Arts, Music

Weezer Fails to Recruit Young Fans with Confusing “California Kids” Video

Weezer, the quirky American rock band assembled somewhere on the streets of Los Angeles in early 1992, has for decades produced popular albums with the help of a truly commendable work ethic—a can-do attitude that has motivated the group to produce yet another album with the fervor of a band that thinks it’s still relevant. Unfortunately for Weezer, however, the new “California Kids” video exposes a stark truth that the beloved but outdated 24-year-old outfit isn’t nearly as “hip” as it thinks it is.

In the new video, frontman Rivers Cuomo finds himself in a series of incredibly odd situations. Presented with a towering pile of cream-filled cannolis, Cuomo forgoes his table manners and unapologetically attacks the dessert plate. Without an iota of explanation, he spends entirely too long smearing the pastry all over his face and in his hair before tipping the entire tray over on his head.


If Cuomo’s cannoli episode isn’t confusing enough, the lead vocalist trudges to the beach, where he experiences vivid flashbacks to stealing an innocent beachgoer’s bag of chips and frolicking along the coast with a female bodybuilder.

In a desperate attempt to lure millennials into its quickly diminishing fanbase, Weezer invites the teenage creators of the viral “Damn, Daniel!” meme to make a quick (and incredibly cringe-worthy) cameo.

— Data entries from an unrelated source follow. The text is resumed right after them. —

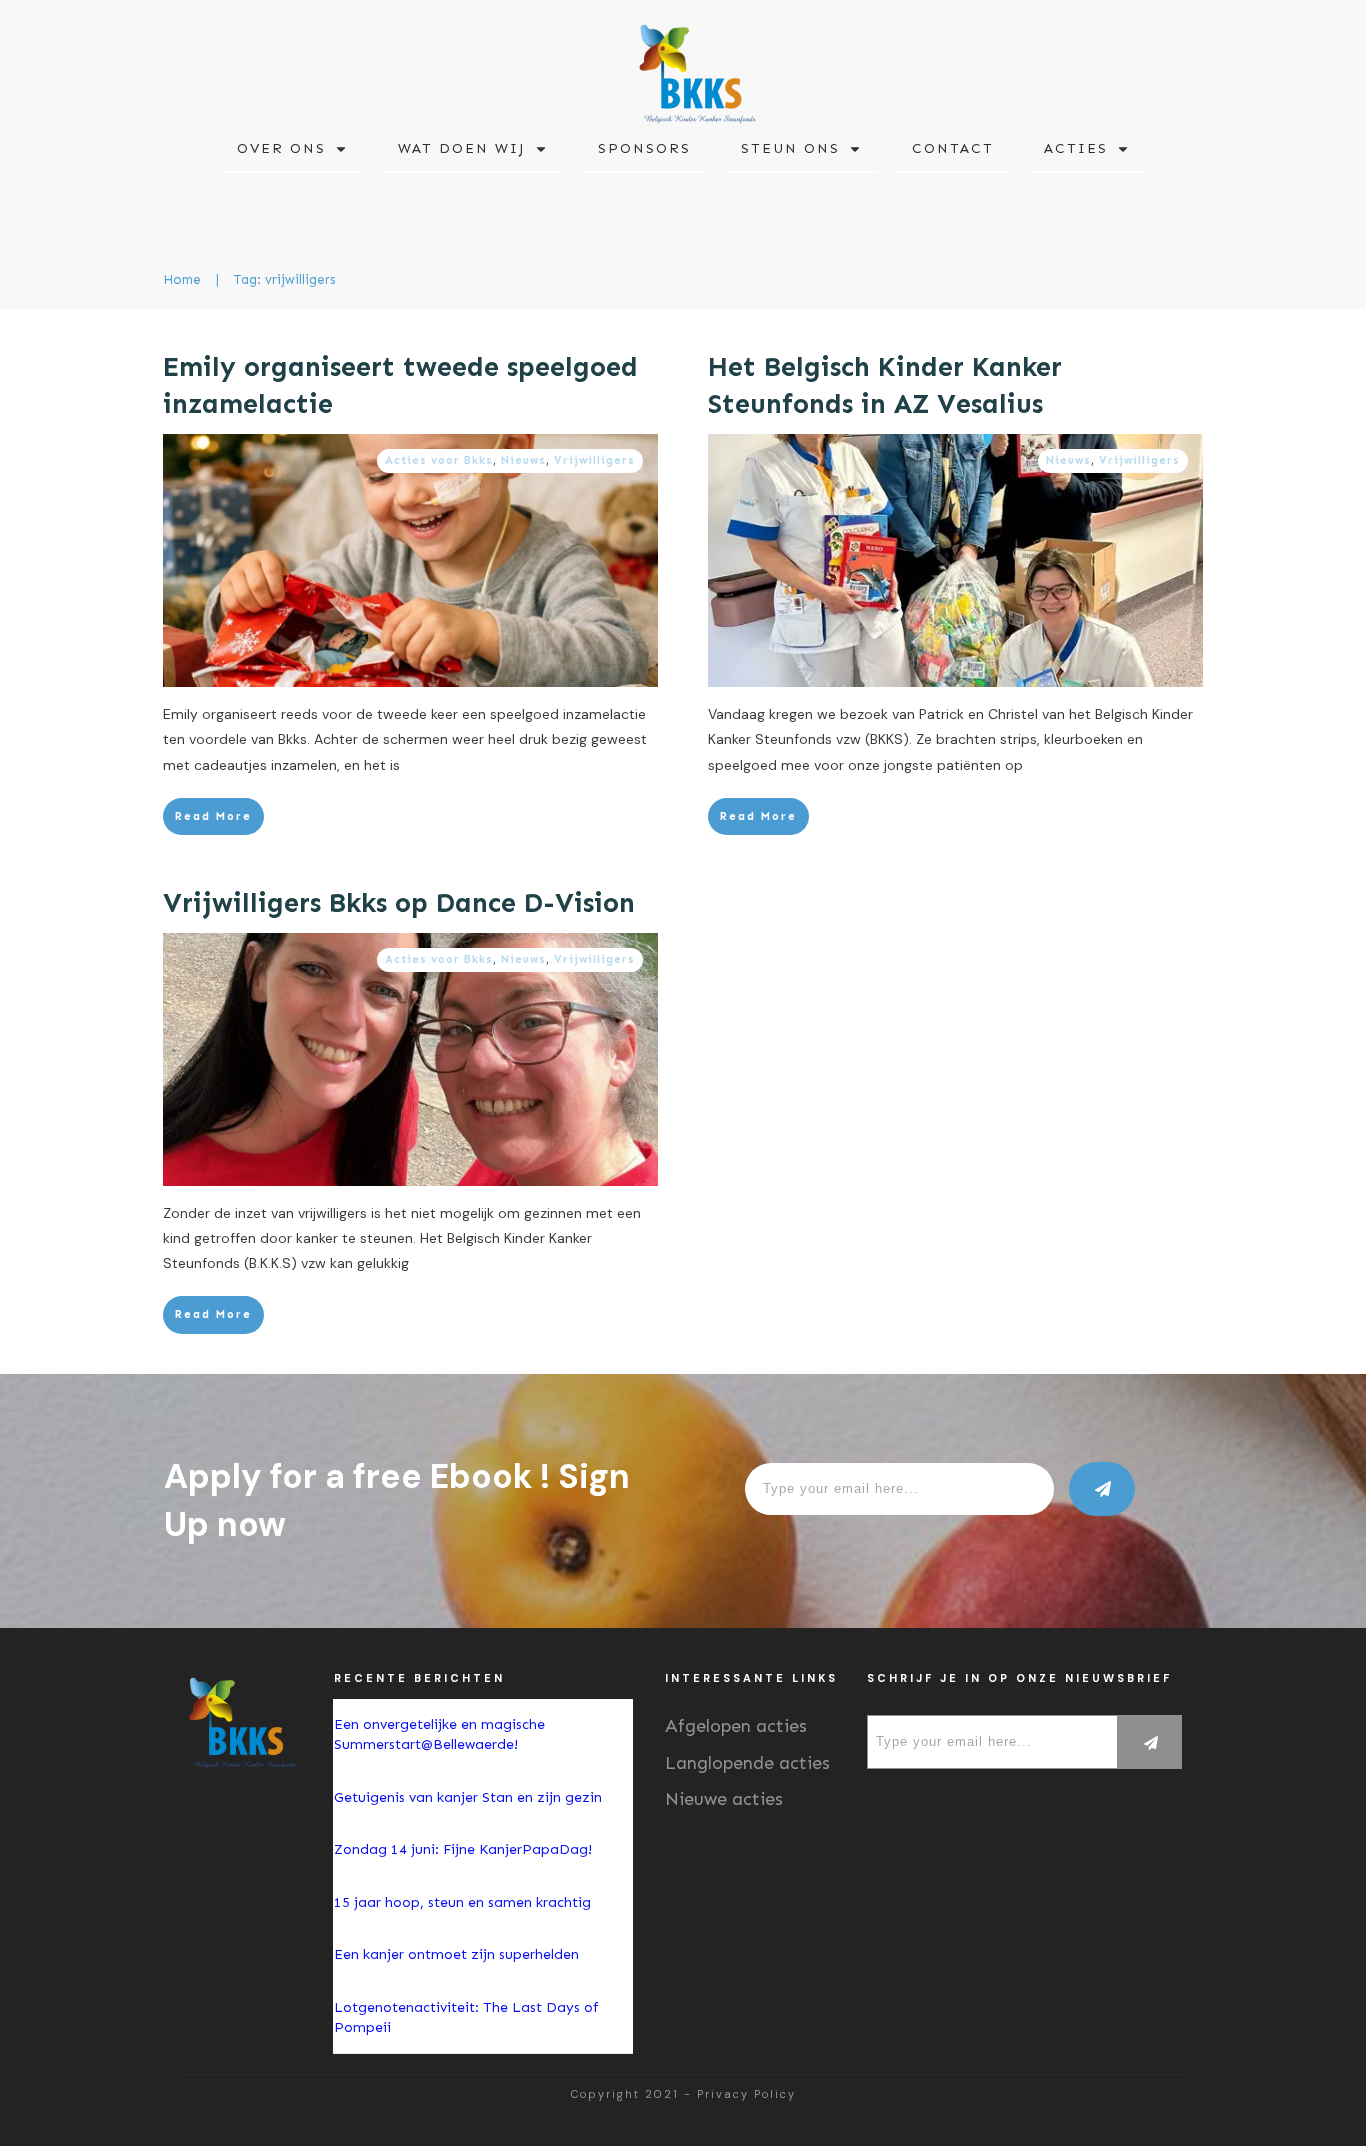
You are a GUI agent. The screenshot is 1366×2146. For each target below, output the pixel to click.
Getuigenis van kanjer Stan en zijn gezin (468, 1797)
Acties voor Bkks (439, 460)
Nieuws (523, 460)
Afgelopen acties (736, 1726)
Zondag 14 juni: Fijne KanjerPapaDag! (465, 1849)
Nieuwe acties (724, 1799)
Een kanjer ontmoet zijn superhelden (456, 1954)
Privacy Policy (746, 2094)
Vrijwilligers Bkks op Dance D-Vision (399, 903)
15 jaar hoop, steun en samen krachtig (462, 1902)
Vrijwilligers (594, 460)
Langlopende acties (747, 1763)
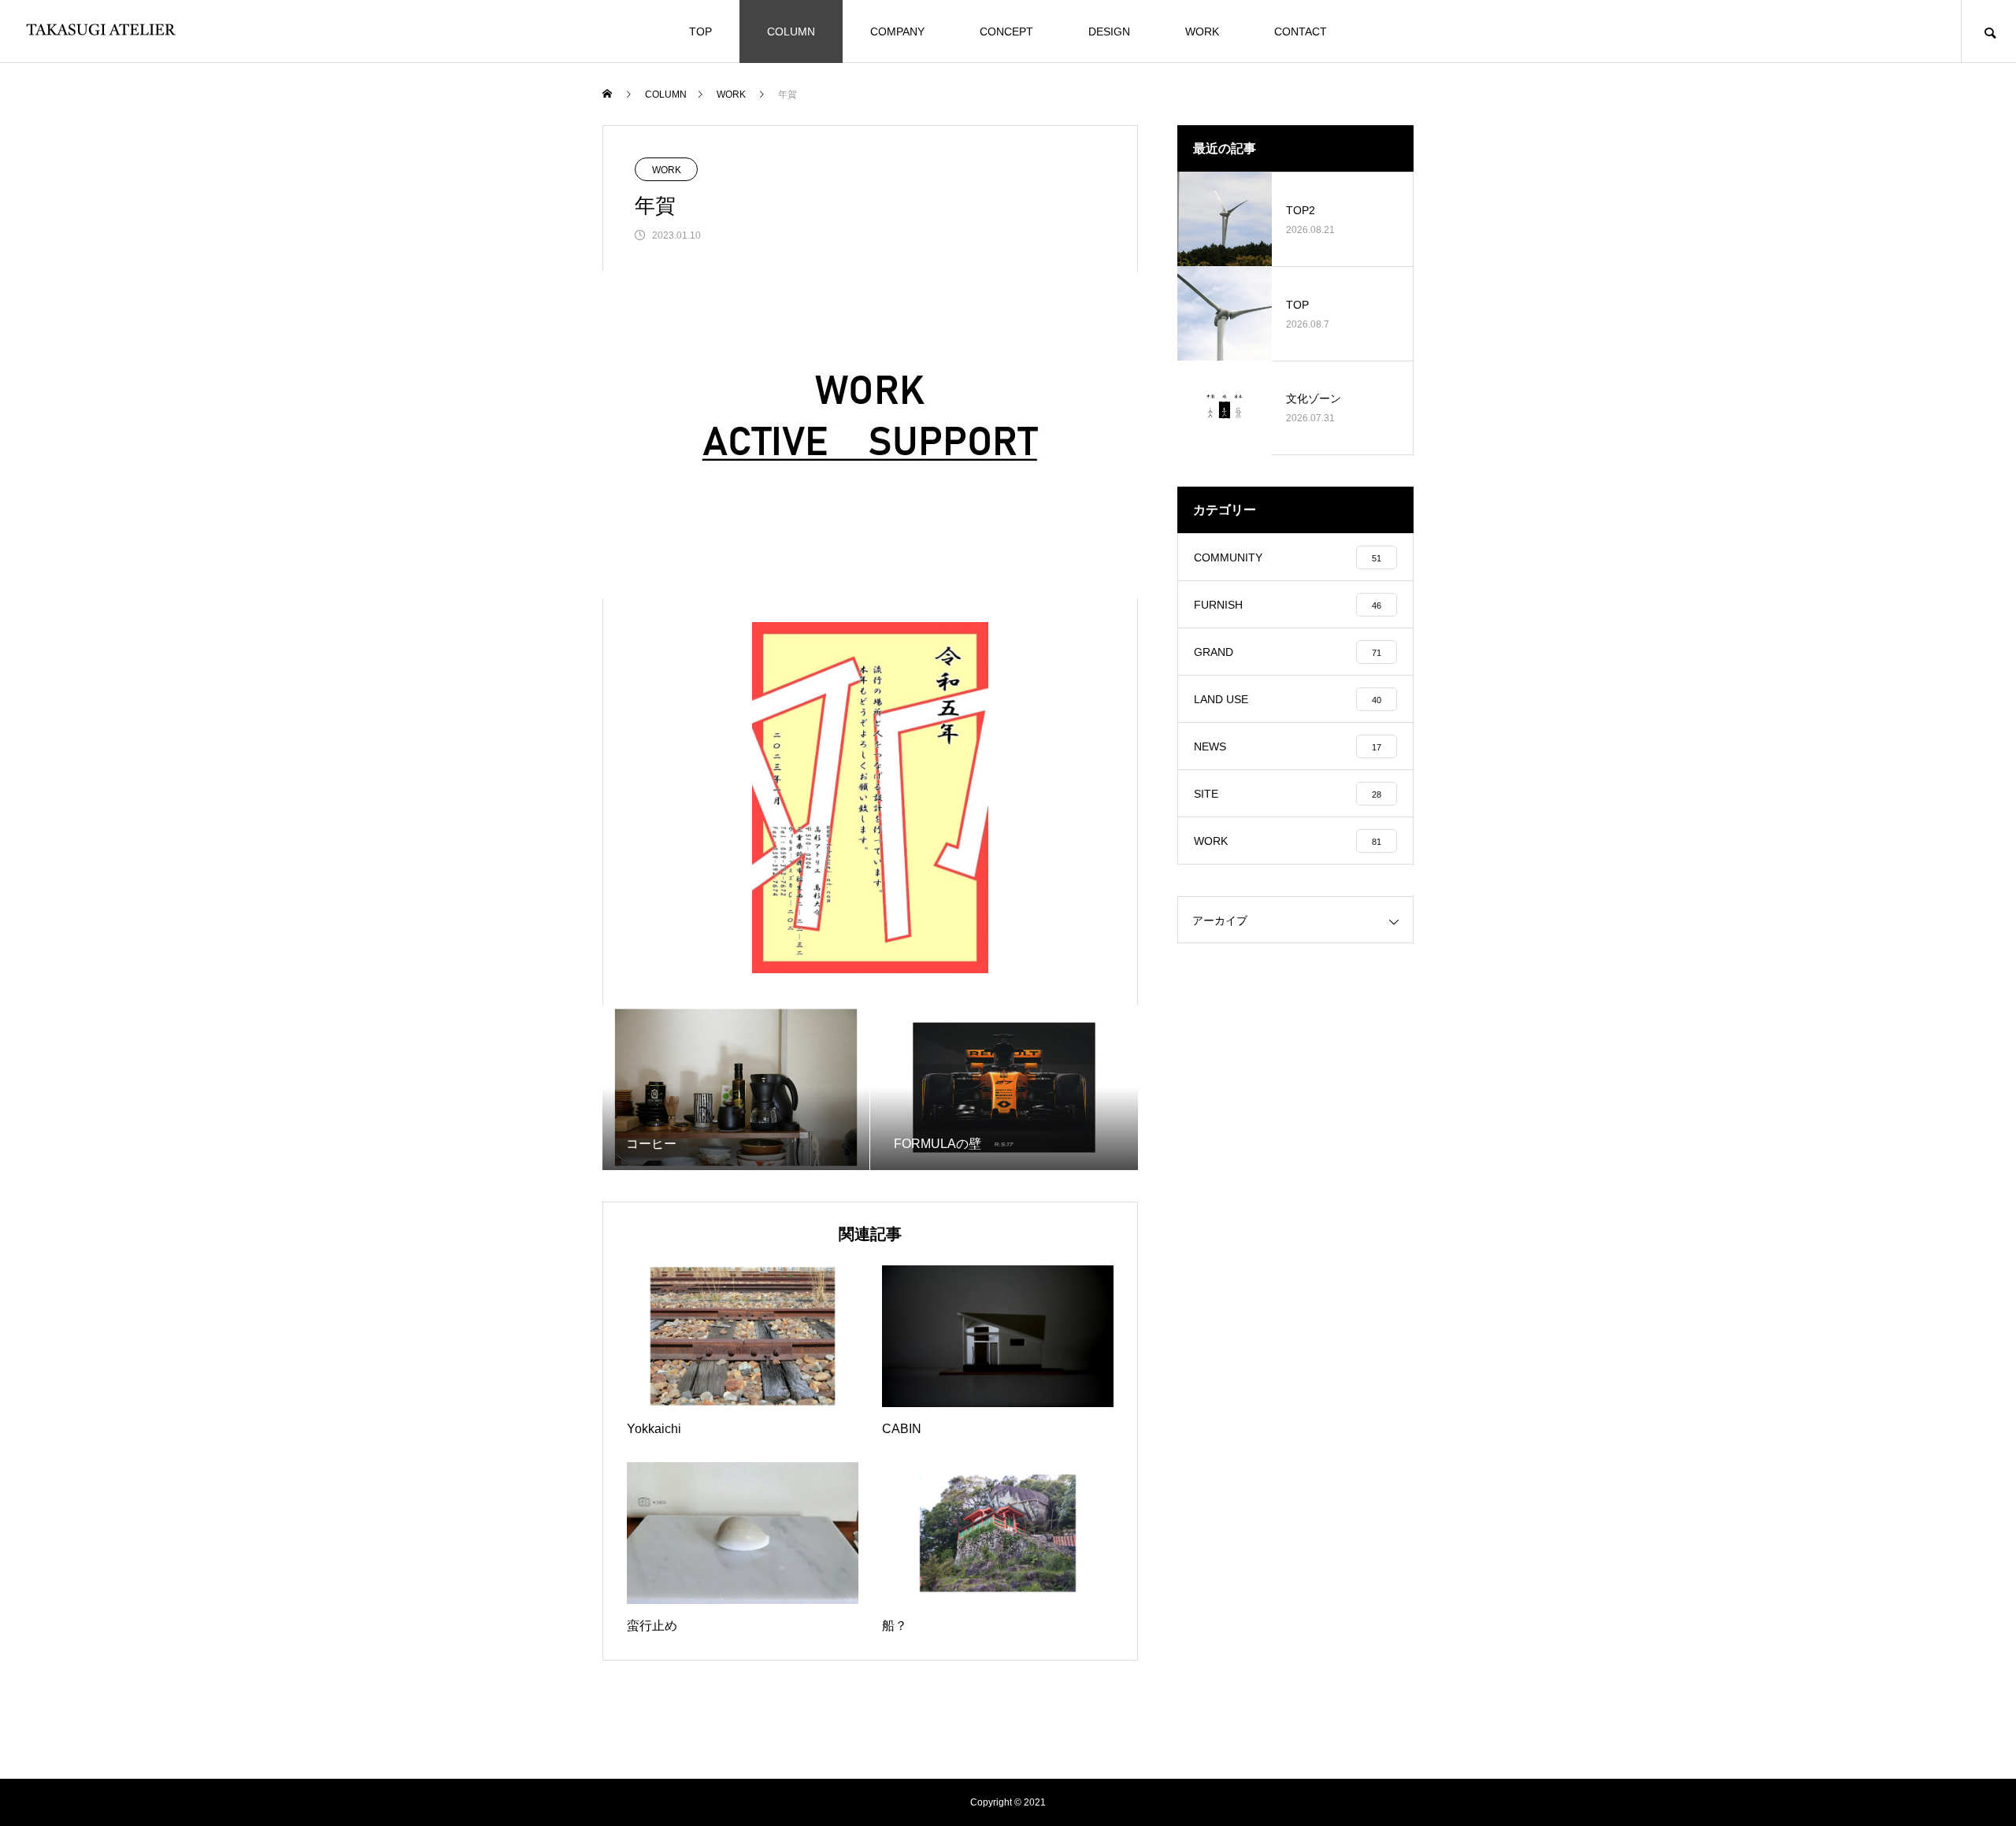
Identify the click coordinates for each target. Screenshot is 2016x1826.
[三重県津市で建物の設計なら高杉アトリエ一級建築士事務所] (102, 31)
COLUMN (791, 31)
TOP (700, 31)
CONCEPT (1006, 31)
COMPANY (897, 31)
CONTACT (1300, 31)
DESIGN (1109, 31)
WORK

Perhaps the video, with its highly filtered footage that resembles a shoddy series of Instagram posts as well as its awkward allusions to today’s pop culture, is secretly some kind of ingeniously coded criticism of contemporary adolescence. More likely, however, is that the puzzling video was created in an attempt to prolong Weezer’s tenure in the industry and promote its eccentric identity. This failure to preserve the band’s signature cool, meta identity of its heyday is especially disheartening for a rock group whose lead vocalist boasts an incomparably cool name.

Featured Image By Atlantic Records

March 17, 2016

10 COMMENTS ON THIS POST To “Weezer Fails to Recruit Young Fans with Confusing “California Kids” Video”

  1. Why bother taking the ten minutes it would take to watch the three videos that lead up to this one when you can just take those ten minutes and write this boring article about being how upset you were that you got confused during this video.

  2. umm. California Kids’ music video brings together the last three videos that Weezer has released to promote the white album. Thank God for GIrls, LA Girlz and King of the World. The “odd situations” are from the other music videos. A little research goes a long way. This article just seems to be negative for the sake of being negative. Also for anybody reading. yeah the songs are pretty damn good.

    • Hannah doesn’t believe in the “research” part of journalism. She feels that it is very overrated. Understanding the context of a piece of media is unimportant when you can sound as smart as she does. She speaks of “meta identity” and “ingeniously coded criticism,” which really impresses me. Don’t expect someone this smart to waste their time writing something meaningful when her editor asks her to write about a band that she finds to be irrelevant.

  3. Hannah, you should do a column where you review the last movie in a series. The kicker would be that you haven’t seen the movies leading up to it. You can fill the article with phrases that make you sound like a good writer and make no mention of the previous films. Then bash the film that you are reviewing as nonsensical and unhip. Pitch it to your editor!

      • The film fails to explain how exactly this geriatric adventurer decided to chase the “fortune and glory” that his young Asian sidekick (pandering to the ethnic viewer) speaks of. His outdated machismo reeks of desperation, and the audience continues to wonder why Indiana has chosen to leave the nursing home to find the buried treasure. If Disney thinks they can start a franchise with this horribly unfashionable film, they should think otherwise.

  4. I know I’m late to the party here, but Jesus, what a woefully ill-informed piece of hack journalism. There are lots of things to criticise Weezer about – most of their output over the last 15 years, for example. But making a video that amusingly refers to their last three videos isn’t one of them. Also, where are the figures for your claim that “Weezer Fails to Recruit Young Fans with Confusing “California Kids” Video”? You can’t just make a claim like that because it backs up your opinion of the video.

    Honestly, next time try doing some research.

  5. I was going to make an impassioned comment about the ignorance of this article, but literally every other comment up to this point has got it covered for me. Nice work, Team Internet!